[[ DATA RECORDS, beginning ]]

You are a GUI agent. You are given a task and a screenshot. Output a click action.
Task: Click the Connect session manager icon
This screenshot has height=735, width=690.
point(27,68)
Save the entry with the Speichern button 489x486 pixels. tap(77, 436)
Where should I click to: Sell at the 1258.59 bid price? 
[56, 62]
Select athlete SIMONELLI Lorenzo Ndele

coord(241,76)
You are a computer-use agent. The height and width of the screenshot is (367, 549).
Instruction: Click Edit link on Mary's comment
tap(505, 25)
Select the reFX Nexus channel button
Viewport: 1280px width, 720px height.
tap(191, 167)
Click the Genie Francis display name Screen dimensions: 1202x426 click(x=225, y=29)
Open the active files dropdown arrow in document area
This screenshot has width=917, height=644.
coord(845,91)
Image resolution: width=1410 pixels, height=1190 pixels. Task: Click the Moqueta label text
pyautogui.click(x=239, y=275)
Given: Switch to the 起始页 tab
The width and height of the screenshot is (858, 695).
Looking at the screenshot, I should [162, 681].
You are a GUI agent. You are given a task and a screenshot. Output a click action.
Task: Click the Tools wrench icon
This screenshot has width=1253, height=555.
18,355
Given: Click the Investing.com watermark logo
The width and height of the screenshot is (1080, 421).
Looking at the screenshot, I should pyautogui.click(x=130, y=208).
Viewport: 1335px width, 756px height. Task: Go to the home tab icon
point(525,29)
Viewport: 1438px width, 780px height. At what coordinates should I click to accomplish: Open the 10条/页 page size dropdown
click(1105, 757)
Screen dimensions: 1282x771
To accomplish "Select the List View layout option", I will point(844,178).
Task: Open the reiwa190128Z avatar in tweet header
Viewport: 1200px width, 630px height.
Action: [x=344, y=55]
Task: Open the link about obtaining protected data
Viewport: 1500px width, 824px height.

[[ DATA RECORDS, end ]]

▶ **EXERCISE DIRECTIONS**
Please retype the top of the data exactly, down to and including the line that holds "Given: Switch to the 起始页 tab", and nothing further.

▶ **EXERCISE SOLUTION**
You are a GUI agent. You are given a task and a screenshot. Output a click action.
Task: Click the Connect session manager icon
This screenshot has height=735, width=690.
point(27,68)
Save the entry with the Speichern button 489x486 pixels. tap(77, 436)
Where should I click to: Sell at the 1258.59 bid price? 
[56, 62]
Select athlete SIMONELLI Lorenzo Ndele

coord(241,76)
You are a computer-use agent. The height and width of the screenshot is (367, 549).
Instruction: Click Edit link on Mary's comment
tap(505, 25)
Select the reFX Nexus channel button
Viewport: 1280px width, 720px height.
tap(191, 167)
Click the Genie Francis display name Screen dimensions: 1202x426 click(x=225, y=29)
Open the active files dropdown arrow in document area
This screenshot has width=917, height=644.
coord(845,91)
Image resolution: width=1410 pixels, height=1190 pixels. Task: Click the Moqueta label text
pyautogui.click(x=239, y=275)
Given: Switch to the 起始页 tab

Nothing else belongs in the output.